Traduction par Aya Hizem du billet de Christoph Roser paru sur son blog All about lean
Toyota est célèbre (entre autres) pour l’organisation de ses équipes sur les lignes de production. Le nombre d’équipiers par superviseur est assez faible, et je pense que c’est une des clés de son succès. Alors que de nombreuses entreprises occidentales surchargent leur hiérarchie, chez Toyota les superviseurs ont véritablement le temps d’aider leurs équipes et d’améliorer les opérations. Examinons cela plus en détail. Ce billet de blog est inspiré par le livre de Baudin et Netland, Introduction to Manufacturing.
Chez Toyota, les opérateurs de première ligne sont organisés en équipes de quatre à six personnes (selon mes propres observations, d’autres évoquent 5 à 8). Ces équipes sont dirigées par un chef d’équipe, appelé hancho (班長, signifiant : chef d’équipe, chef de groupe), bien que le terme anglais team leader soit aussi parfois utilisé chez Toyota. En général, ce chef d’équipe est un opérateur promu, très expérimenté, qui connaît parfaitement les postes de travail de son équipe. Ce poste représente une sorte de transition entre celui d’opérateur et de cadre. Le chef d’équipe n’a pas le pouvoir de prendre des mesures disciplinaires et son rôle inclut également des tâches opérationnelles, en plus de la supervision. Un chef d’équipe consacre environ 40 à 60 % de son temps aux tâches de production, et le reste au suivi de l’équipe.

En plus de son travail de production, le chef d’équipe est là pour soutenir les opérateurs. Il les aide en cas de problème, signalé par l’andon. Cela peut concerner des problèmes de sécurité, de délai (un opérateur qui prend du retard) ou de qualité (produit non conforme). Toutefois, comme chez Toyota un produit défectueux ne peut généralement pas progresser sur la ligne, un problème de qualité devient rapidement un problème de délai. Dans tous les cas, le chef d’équipe intervient. Pour des problèmes plus importants, le superviseur ou l’équipe de maintenance devrait également arriver rapidement en renfort. Les chefs d’équipe doivent s’assurer que les matériaux et les outils sont disponibles et en bon état de fonctionnement. Si un opérateur a besoin d’une pause (par exemple, pour aller aux toilettes), le chef d’équipe prend le relais.

ÉNONCÉ A: Réécrivez en liste JSON de chaînes, à raison d'une chaîne par ligne et sans les lignes vides, les enregistrements ci-dessous, en commençant à la ligne qui contient « Screen dimensions: 1180x899 » et en terminant à celle qui contient « pyautogui.click(x=157, y=467) ».

DONNÉES DE L'EXERCICE:

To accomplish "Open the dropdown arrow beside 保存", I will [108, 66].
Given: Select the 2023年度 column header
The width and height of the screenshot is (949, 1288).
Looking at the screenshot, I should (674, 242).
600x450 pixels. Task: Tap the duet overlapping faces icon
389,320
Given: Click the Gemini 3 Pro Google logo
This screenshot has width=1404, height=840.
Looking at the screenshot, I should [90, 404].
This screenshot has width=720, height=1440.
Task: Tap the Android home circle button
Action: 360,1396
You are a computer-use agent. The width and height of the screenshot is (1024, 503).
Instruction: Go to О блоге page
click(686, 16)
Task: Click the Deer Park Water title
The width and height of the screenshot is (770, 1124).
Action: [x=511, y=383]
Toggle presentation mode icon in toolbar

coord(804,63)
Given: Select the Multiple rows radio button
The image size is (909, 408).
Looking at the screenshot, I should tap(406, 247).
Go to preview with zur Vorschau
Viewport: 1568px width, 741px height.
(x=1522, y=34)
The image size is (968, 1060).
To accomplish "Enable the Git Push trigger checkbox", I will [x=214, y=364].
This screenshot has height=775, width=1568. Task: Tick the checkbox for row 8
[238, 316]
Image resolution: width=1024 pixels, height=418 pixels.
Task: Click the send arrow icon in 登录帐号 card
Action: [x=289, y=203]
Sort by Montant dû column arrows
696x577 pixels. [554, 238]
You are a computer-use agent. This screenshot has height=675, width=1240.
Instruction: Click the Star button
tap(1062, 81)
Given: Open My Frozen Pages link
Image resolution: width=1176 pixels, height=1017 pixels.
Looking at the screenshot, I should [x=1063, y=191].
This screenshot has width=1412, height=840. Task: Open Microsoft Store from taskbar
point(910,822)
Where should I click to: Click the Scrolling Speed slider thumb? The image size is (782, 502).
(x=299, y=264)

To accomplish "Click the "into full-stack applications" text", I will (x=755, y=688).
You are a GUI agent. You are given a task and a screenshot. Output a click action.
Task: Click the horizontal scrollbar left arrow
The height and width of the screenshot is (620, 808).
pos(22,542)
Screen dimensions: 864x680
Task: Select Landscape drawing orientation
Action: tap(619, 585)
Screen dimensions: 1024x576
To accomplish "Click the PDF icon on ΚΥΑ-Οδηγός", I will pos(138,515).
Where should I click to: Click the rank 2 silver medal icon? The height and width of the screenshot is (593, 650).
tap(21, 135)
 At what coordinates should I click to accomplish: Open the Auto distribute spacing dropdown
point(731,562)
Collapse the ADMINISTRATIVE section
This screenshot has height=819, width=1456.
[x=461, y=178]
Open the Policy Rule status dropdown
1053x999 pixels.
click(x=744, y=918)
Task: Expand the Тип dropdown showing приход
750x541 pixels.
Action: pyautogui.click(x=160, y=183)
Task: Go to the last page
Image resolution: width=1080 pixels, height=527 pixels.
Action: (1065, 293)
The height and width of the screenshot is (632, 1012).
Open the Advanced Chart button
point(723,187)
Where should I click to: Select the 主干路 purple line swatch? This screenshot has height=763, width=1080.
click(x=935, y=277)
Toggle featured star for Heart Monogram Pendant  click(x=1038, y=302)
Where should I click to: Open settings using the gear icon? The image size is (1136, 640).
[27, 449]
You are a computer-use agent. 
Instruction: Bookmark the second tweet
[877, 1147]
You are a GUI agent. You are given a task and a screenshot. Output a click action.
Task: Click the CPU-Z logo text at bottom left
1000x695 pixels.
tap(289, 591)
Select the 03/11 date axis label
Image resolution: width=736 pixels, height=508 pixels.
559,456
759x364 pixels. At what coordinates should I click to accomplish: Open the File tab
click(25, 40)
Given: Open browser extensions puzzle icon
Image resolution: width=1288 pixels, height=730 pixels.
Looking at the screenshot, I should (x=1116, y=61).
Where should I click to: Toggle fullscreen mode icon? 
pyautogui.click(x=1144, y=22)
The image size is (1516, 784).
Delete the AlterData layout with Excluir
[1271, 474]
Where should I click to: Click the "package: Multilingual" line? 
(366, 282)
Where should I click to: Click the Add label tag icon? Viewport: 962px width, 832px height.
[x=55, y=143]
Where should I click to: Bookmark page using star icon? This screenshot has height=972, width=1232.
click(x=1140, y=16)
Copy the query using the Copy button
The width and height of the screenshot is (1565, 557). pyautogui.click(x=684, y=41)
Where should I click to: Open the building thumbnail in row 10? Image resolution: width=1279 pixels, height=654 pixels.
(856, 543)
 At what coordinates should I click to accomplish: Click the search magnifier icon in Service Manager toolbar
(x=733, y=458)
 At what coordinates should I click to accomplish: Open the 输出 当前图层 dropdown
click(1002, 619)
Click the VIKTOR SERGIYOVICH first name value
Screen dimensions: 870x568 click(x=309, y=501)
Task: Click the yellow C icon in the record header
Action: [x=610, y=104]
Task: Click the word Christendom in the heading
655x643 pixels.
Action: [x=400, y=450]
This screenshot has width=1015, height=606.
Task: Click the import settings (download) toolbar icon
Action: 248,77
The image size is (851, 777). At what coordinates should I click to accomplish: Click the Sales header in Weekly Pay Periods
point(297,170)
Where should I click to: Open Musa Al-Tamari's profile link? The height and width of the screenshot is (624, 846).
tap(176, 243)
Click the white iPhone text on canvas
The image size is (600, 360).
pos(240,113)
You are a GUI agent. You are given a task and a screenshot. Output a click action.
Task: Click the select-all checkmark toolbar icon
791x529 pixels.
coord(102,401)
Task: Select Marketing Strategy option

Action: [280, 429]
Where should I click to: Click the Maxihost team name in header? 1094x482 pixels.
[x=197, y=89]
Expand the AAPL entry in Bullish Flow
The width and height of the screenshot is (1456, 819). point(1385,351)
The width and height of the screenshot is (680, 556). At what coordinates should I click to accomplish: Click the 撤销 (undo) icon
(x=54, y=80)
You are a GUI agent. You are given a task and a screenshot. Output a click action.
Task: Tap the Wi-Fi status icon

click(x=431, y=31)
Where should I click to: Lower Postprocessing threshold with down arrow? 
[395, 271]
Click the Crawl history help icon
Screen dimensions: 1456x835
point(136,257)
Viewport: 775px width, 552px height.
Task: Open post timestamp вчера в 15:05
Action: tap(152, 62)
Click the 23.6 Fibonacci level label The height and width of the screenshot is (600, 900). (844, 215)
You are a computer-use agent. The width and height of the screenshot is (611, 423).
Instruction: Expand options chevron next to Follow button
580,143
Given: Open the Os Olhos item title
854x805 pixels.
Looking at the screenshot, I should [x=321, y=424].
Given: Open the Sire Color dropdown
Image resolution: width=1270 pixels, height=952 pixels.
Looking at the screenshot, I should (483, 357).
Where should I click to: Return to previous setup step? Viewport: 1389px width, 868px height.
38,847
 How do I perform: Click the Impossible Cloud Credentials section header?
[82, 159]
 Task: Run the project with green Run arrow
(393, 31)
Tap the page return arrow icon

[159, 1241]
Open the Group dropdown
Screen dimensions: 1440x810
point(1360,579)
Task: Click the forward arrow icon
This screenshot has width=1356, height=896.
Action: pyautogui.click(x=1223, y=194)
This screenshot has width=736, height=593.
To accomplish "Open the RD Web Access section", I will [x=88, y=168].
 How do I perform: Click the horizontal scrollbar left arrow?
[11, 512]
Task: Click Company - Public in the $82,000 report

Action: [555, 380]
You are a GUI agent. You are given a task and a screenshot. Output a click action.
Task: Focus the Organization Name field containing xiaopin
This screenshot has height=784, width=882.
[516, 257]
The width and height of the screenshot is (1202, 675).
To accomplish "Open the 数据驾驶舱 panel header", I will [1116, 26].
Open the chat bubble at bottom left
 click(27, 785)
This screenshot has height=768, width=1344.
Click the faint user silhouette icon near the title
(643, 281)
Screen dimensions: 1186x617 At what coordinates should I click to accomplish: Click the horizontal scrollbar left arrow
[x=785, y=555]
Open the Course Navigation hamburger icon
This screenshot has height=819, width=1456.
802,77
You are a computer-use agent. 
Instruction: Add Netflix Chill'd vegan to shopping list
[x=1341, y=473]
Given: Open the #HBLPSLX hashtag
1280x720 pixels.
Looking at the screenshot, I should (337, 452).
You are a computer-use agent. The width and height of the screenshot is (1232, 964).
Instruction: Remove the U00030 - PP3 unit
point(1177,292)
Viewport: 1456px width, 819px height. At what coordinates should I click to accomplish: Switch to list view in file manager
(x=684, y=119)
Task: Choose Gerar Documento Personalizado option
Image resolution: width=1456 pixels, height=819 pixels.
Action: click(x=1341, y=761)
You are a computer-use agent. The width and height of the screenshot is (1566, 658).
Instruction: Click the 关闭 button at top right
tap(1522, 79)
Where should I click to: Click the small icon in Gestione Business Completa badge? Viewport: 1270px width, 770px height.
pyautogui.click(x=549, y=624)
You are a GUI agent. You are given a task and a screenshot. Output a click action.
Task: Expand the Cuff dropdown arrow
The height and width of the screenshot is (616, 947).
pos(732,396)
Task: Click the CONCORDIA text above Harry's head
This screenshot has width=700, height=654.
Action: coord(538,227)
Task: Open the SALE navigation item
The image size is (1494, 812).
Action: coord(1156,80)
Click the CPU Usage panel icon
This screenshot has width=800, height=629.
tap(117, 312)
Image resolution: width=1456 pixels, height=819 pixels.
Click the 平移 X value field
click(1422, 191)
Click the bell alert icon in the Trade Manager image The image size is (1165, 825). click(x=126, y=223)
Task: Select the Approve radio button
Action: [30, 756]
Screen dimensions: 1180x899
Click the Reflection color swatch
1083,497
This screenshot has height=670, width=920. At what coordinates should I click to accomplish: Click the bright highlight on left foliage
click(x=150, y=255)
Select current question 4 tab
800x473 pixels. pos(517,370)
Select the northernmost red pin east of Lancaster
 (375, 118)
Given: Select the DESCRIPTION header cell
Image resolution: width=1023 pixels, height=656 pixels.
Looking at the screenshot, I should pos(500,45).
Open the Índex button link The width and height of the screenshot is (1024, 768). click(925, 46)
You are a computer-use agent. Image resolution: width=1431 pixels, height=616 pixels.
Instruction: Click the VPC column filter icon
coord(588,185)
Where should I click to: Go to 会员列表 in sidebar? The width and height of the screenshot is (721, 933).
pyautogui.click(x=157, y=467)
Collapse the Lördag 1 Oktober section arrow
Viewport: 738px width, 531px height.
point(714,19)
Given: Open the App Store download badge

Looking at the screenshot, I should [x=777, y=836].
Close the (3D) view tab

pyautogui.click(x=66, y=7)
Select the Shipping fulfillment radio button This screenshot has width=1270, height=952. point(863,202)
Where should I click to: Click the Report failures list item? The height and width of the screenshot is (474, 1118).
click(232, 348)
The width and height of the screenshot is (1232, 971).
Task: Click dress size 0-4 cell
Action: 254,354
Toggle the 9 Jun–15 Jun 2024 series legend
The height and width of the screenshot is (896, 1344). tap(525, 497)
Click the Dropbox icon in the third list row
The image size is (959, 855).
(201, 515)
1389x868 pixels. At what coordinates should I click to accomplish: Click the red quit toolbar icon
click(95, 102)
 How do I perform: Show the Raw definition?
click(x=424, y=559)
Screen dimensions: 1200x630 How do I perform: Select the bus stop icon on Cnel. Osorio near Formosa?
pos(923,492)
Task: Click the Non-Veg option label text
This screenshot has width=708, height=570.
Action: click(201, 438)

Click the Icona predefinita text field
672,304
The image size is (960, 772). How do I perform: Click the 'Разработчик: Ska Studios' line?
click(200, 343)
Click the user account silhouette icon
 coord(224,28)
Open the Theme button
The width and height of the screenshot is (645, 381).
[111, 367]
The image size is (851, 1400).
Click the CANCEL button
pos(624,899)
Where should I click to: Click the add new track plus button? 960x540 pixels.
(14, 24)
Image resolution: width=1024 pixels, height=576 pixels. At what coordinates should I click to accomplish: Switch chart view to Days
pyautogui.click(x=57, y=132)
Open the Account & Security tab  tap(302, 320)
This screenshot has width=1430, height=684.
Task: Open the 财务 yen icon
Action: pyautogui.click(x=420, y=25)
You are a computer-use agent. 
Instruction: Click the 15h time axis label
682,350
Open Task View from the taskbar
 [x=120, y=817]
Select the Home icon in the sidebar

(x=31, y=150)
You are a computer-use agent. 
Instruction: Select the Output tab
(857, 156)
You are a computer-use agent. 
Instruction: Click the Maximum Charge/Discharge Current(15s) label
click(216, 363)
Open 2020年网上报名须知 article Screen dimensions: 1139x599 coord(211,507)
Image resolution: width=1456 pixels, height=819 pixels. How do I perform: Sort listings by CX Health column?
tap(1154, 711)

ÉNONCÉ B: Pouvez-vous prolonger le texte sur l'organisation des équipes de production chez Toyota à partir de l'endroit où il s'arrête ?

RÉPONSE A:
[
  "Screen dimensions: 1180x899",
  "Click the Reflection color swatch",
  "1083,497",
  "This screenshot has height=670, width=920. At what coordinates should I click to accomplish: Click the bright highlight on left foliage",
  "click(x=150, y=255)",
  "Select current question 4 tab",
  "800x473 pixels. pos(517,370)",
  "Select the northernmost red pin east of Lancaster",
  " (375, 118)",
  "Given: Select the DESCRIPTION header cell",
  "Image resolution: width=1023 pixels, height=656 pixels.",
  "Looking at the screenshot, I should pos(500,45).",
  "Open the Índex button link The width and height of the screenshot is (1024, 768). click(925, 46)",
  "You are a computer-use agent. Image resolution: width=1431 pixels, height=616 pixels.",
  "Instruction: Click the VPC column filter icon",
  "coord(588,185)",
  "Where should I click to: Go to 会员列表 in sidebar? The width and height of the screenshot is (721, 933).",
  "pyautogui.click(x=157, y=467)"
]

RÉPONSE B:
Exemple de matrice de compétences

Les chefs d’équipe suivent également les compétences et les besoins de formation, par exemple en utilisant une matrice de compétences (ou matrice de qualifications). Ils peuvent former les opérateurs directement sur le poste de travail, en aidant les nouveaux jusqu’à ce qu’ils puissent accomplir les tâches de manière autonome. Ils vérifient que chacun respecte les standards et sont les premiers à recueillir des idées pour améliorer ces standards. Ils jouent aussi un rôle actif dans la mise en œuvre des améliorations.
Les chefs d’équipe facilitent la communication au sein de l’équipe, avec les échelons supérieurs, et avec les équipes voisines, y compris entre les différents shifts (équipes de travail en rotation). Ils suivent la performance et le respect des standards, et effectuent les évaluations de performance semestrielles des opérateurs. Ils interviennent également si un changement de production est nécessaire (même si de nombreuses lignes chez Toyota sont suffisamment flexibles pour passer d’un produit à un autre sans changement de configuration).
Au-dessus du chef d’équipe, le chef de groupe (un superviseur ou un manager, et non plus un opérateur), est responsable de quatre à six chefs d’équipe et de leurs équipes. Ainsi, un superviseur est en charge de seize à trente-six personnes, généralement plutôt la fourchette basse. En moyenne, cela représente environ dix-huit personnes. À noter que les titres comme chef d’équipe, chef de groupe, superviseur, etc., sont définis et utilisés de manière très variable selon les entreprises.
Les avantages de cette organisation
La question est de savoir si tout cela en vaut la peine. Est-il justifié d’avoir des employés supplémentaires pour former de petites équipes afin de mieux soutenir les travailleurs de première ligne ? Toyota pense que oui (et je suis d’accord). Heureusement, j’ai des données !
Il y a quelques années, j’ai effectué un grand tour de l’industrie automobile japonaise. Dans le cadre de cette visite, j’ai mesuré le pourcentage de temps où un opérateur crée de la valeur sur une ligne d’assemblage. J’ai également demandé à certaines usines leur ratio de superviseurs par rapport aux responsables de première ligne.

Déjà à l’époque, j’avais remarqué une corrélation entre la taille réduite des équipes et de meilleures performances, mais je n’avais jamais mis cela sous forme de graphique. C’est chose faite : ci-dessous la relation entre le pourcentage de valeur ajoutée et la taille de l’équipe dans différentes usines automobiles (et une usine de camions) au Japon. J’ai également ajouté une ligne de tendance.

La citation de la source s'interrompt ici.